What this task involves. Task for the listing below: copy it out in full, exactly.

Entries supplied.
══════════
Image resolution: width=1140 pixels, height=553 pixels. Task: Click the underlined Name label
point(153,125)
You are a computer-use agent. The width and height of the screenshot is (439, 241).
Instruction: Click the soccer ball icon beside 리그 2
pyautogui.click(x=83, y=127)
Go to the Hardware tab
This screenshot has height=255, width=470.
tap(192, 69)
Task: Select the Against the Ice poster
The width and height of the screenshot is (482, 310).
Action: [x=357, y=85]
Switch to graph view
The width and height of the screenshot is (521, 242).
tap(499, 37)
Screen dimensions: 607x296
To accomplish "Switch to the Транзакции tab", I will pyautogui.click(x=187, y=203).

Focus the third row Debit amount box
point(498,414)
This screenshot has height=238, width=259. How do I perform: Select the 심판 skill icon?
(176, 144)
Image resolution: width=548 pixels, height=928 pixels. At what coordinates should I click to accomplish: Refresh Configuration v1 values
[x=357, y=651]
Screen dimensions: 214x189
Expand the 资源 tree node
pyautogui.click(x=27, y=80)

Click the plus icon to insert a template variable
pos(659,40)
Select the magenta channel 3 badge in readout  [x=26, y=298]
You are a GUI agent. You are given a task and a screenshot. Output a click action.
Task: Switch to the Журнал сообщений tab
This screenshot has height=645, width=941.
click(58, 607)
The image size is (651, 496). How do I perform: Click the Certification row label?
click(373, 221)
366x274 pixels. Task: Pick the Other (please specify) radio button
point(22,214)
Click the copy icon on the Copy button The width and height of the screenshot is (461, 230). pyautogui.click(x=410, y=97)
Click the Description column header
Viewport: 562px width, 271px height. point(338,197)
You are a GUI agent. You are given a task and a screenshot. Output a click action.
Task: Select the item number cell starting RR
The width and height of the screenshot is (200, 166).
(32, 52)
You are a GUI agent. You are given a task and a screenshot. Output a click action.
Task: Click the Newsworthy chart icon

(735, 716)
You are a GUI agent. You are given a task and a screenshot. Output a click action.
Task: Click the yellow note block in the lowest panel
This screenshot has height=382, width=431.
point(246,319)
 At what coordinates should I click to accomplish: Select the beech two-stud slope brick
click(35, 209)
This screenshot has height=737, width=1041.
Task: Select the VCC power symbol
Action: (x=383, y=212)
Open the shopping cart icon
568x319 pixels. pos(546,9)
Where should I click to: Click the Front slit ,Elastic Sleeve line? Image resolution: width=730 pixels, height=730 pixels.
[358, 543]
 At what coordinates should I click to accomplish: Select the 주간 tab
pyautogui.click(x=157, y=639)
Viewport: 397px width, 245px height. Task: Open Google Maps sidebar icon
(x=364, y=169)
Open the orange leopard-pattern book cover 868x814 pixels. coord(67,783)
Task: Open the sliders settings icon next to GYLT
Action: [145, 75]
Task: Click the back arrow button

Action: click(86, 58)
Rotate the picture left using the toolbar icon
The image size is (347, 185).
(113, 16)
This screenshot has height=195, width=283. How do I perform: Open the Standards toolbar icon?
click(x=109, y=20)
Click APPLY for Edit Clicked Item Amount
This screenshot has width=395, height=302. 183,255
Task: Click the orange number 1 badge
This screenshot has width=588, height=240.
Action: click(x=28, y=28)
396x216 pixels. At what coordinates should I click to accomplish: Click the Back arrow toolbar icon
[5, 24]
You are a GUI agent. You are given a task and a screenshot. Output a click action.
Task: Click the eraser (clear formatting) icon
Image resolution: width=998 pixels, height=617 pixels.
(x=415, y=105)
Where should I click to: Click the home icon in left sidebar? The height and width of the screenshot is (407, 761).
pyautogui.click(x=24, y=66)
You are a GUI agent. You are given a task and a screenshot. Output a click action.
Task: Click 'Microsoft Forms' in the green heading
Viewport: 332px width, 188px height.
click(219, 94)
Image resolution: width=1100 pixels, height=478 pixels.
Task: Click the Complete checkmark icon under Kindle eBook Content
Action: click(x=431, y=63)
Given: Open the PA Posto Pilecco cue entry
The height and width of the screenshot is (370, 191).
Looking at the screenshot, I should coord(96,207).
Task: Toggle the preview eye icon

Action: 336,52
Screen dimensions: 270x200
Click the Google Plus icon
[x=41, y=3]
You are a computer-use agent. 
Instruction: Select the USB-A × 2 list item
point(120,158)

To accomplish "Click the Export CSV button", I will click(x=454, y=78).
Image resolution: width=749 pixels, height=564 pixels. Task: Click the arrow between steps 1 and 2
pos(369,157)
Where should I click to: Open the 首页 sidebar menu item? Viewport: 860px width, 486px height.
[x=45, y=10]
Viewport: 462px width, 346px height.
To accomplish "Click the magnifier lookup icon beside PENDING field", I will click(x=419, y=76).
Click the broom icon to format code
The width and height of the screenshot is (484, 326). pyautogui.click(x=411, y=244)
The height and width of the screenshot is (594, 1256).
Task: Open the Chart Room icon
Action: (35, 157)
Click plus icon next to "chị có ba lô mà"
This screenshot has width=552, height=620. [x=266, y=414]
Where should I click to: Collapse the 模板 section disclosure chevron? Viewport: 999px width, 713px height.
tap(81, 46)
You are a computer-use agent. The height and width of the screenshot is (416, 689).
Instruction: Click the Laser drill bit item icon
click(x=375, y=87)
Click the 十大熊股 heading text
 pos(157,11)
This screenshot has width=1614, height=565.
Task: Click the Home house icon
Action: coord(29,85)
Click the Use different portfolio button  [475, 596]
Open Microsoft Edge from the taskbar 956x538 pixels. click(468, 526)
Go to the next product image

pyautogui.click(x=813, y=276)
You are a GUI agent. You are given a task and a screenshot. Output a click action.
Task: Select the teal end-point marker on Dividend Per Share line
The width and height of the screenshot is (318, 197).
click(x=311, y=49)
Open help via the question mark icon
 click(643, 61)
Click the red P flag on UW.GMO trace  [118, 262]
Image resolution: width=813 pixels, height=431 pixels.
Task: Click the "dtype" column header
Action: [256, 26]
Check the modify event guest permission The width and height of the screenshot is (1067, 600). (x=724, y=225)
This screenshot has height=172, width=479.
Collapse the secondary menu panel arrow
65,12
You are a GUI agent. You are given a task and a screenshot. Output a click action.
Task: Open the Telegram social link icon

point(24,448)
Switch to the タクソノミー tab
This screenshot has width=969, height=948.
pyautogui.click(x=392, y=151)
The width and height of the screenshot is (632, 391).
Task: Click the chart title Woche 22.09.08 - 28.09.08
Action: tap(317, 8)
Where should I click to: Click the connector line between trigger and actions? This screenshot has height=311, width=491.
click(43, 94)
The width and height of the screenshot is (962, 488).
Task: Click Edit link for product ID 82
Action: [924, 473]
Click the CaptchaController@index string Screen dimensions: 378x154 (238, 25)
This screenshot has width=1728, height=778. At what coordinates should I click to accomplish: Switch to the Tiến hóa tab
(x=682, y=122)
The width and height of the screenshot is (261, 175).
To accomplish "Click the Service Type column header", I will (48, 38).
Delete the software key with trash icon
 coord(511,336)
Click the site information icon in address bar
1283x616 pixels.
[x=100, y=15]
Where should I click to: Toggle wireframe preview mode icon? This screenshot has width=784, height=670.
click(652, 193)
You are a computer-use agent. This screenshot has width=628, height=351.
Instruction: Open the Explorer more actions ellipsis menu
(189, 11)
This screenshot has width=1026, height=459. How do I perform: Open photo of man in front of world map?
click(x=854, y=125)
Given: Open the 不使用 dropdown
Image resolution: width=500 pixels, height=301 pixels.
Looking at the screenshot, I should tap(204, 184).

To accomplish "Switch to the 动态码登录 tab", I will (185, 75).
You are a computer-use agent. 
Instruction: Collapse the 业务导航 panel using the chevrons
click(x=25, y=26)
══════════
Problem solution.
Image resolution: width=1140 pixels, height=553 pixels. Task: Click the underlined Name label
point(153,125)
You are a computer-use agent. The width and height of the screenshot is (439, 241).
Instruction: Click the soccer ball icon beside 리그 2
pyautogui.click(x=83, y=127)
Go to the Hardware tab
This screenshot has height=255, width=470.
tap(192, 69)
Task: Select the Against the Ice poster
The width and height of the screenshot is (482, 310).
Action: [x=357, y=85]
Switch to graph view
The width and height of the screenshot is (521, 242).
tap(499, 37)
Screen dimensions: 607x296
To accomplish "Switch to the Транзакции tab", I will pyautogui.click(x=187, y=203).

Focus the third row Debit amount box
point(498,414)
This screenshot has height=238, width=259. How do I perform: Select the 심판 skill icon?
(176, 144)
Image resolution: width=548 pixels, height=928 pixels. At what coordinates should I click to accomplish: Refresh Configuration v1 values
[x=357, y=651]
Screen dimensions: 214x189
Expand the 资源 tree node
pyautogui.click(x=27, y=80)

Click the plus icon to insert a template variable
pos(659,40)
Select the magenta channel 3 badge in readout  [x=26, y=298]
You are a GUI agent. You are given a task and a screenshot. Output a click action.
Task: Switch to the Журнал сообщений tab
This screenshot has height=645, width=941.
click(58, 607)
The image size is (651, 496). How do I perform: Click the Certification row label?
click(373, 221)
366x274 pixels. Task: Pick the Other (please specify) radio button
point(22,214)
Click the copy icon on the Copy button The width and height of the screenshot is (461, 230). pyautogui.click(x=410, y=97)
Click the Description column header
Viewport: 562px width, 271px height. point(338,197)
You are a GUI agent. You are given a task and a screenshot. Output a click action.
Task: Select the item number cell starting RR
The width and height of the screenshot is (200, 166).
(32, 52)
You are a GUI agent. You are given a task and a screenshot. Output a click action.
Task: Click the Newsworthy chart icon

(735, 716)
You are a GUI agent. You are given a task and a screenshot. Output a click action.
Task: Click the yellow note block in the lowest panel
This screenshot has height=382, width=431.
point(246,319)
 At what coordinates should I click to accomplish: Select the beech two-stud slope brick
click(35, 209)
This screenshot has height=737, width=1041.
Task: Select the VCC power symbol
Action: (x=383, y=212)
Open the shopping cart icon
568x319 pixels. pos(546,9)
Where should I click to: Click the Front slit ,Elastic Sleeve line? Image resolution: width=730 pixels, height=730 pixels.
[358, 543]
 At what coordinates should I click to accomplish: Select the 주간 tab
pyautogui.click(x=157, y=639)
Viewport: 397px width, 245px height. Task: Open Google Maps sidebar icon
(x=364, y=169)
Open the orange leopard-pattern book cover 868x814 pixels. coord(67,783)
Task: Open the sliders settings icon next to GYLT
Action: [145, 75]
Task: Click the back arrow button

Action: click(86, 58)
Rotate the picture left using the toolbar icon
The image size is (347, 185).
(113, 16)
This screenshot has height=195, width=283. How do I perform: Open the Standards toolbar icon?
click(x=109, y=20)
Click APPLY for Edit Clicked Item Amount
This screenshot has width=395, height=302. 183,255
Task: Click the orange number 1 badge
This screenshot has width=588, height=240.
Action: click(x=28, y=28)
396x216 pixels. At what coordinates should I click to accomplish: Click the Back arrow toolbar icon
[5, 24]
You are a GUI agent. You are given a task and a screenshot. Output a click action.
Task: Click the eraser (clear formatting) icon
Image resolution: width=998 pixels, height=617 pixels.
(x=415, y=105)
Where should I click to: Click the home icon in left sidebar? The height and width of the screenshot is (407, 761).
pyautogui.click(x=24, y=66)
You are a GUI agent. You are given a task and a screenshot. Output a click action.
Task: Click 'Microsoft Forms' in the green heading
Viewport: 332px width, 188px height.
click(219, 94)
Image resolution: width=1100 pixels, height=478 pixels.
Task: Click the Complete checkmark icon under Kindle eBook Content
Action: click(x=431, y=63)
Given: Open the PA Posto Pilecco cue entry
The height and width of the screenshot is (370, 191).
Looking at the screenshot, I should coord(96,207).
Task: Toggle the preview eye icon

Action: 336,52
Screen dimensions: 270x200
Click the Google Plus icon
[x=41, y=3]
You are a computer-use agent. 
Instruction: Select the USB-A × 2 list item
point(120,158)

To accomplish "Click the Export CSV button", I will click(x=454, y=78).
Image resolution: width=749 pixels, height=564 pixels. Task: Click the arrow between steps 1 and 2
pos(369,157)
Where should I click to: Open the 首页 sidebar menu item? Viewport: 860px width, 486px height.
[x=45, y=10]
Viewport: 462px width, 346px height.
To accomplish "Click the magnifier lookup icon beside PENDING field", I will click(x=419, y=76).
Click the broom icon to format code
The width and height of the screenshot is (484, 326). pyautogui.click(x=411, y=244)
The height and width of the screenshot is (594, 1256).
Task: Open the Chart Room icon
Action: (35, 157)
Click plus icon next to "chị có ba lô mà"
This screenshot has width=552, height=620. [x=266, y=414]
Where should I click to: Collapse the 模板 section disclosure chevron? Viewport: 999px width, 713px height.
tap(81, 46)
You are a computer-use agent. The height and width of the screenshot is (416, 689).
Instruction: Click the Laser drill bit item icon
click(x=375, y=87)
Click the 十大熊股 heading text
 pos(157,11)
This screenshot has width=1614, height=565.
Task: Click the Home house icon
Action: coord(29,85)
Click the Use different portfolio button  [475, 596]
Open Microsoft Edge from the taskbar 956x538 pixels. click(468, 526)
Go to the next product image

pyautogui.click(x=813, y=276)
You are a GUI agent. You are given a task and a screenshot. Output a click action.
Task: Select the teal end-point marker on Dividend Per Share line
The width and height of the screenshot is (318, 197).
click(x=311, y=49)
Open help via the question mark icon
 click(643, 61)
Click the red P flag on UW.GMO trace  [118, 262]
Image resolution: width=813 pixels, height=431 pixels.
Task: Click the "dtype" column header
Action: [256, 26]
Check the modify event guest permission The width and height of the screenshot is (1067, 600). (x=724, y=225)
This screenshot has height=172, width=479.
Collapse the secondary menu panel arrow
65,12
You are a GUI agent. You are given a task and a screenshot. Output a click action.
Task: Open the Telegram social link icon

point(24,448)
Switch to the タクソノミー tab
This screenshot has width=969, height=948.
pyautogui.click(x=392, y=151)
The width and height of the screenshot is (632, 391).
Task: Click the chart title Woche 22.09.08 - 28.09.08
Action: tap(317, 8)
Where should I click to: Click the connector line between trigger and actions? This screenshot has height=311, width=491.
click(43, 94)
The width and height of the screenshot is (962, 488).
Task: Click Edit link for product ID 82
Action: [924, 473]
Click the CaptchaController@index string Screen dimensions: 378x154 (238, 25)
This screenshot has width=1728, height=778. At what coordinates should I click to accomplish: Switch to the Tiến hóa tab
(x=682, y=122)
The width and height of the screenshot is (261, 175).
To accomplish "Click the Service Type column header", I will (48, 38).
Delete the software key with trash icon
 coord(511,336)
Click the site information icon in address bar
1283x616 pixels.
[x=100, y=15]
Where should I click to: Toggle wireframe preview mode icon? This screenshot has width=784, height=670.
click(652, 193)
You are a computer-use agent. This screenshot has width=628, height=351.
Instruction: Open the Explorer more actions ellipsis menu
(189, 11)
This screenshot has width=1026, height=459. How do I perform: Open photo of man in front of world map?
click(x=854, y=125)
Given: Open the 不使用 dropdown
Image resolution: width=500 pixels, height=301 pixels.
Looking at the screenshot, I should tap(204, 184).

To accomplish "Switch to the 动态码登录 tab", I will (185, 75).
You are a computer-use agent. 
Instruction: Collapse the 业务导航 panel using the chevrons
click(x=25, y=26)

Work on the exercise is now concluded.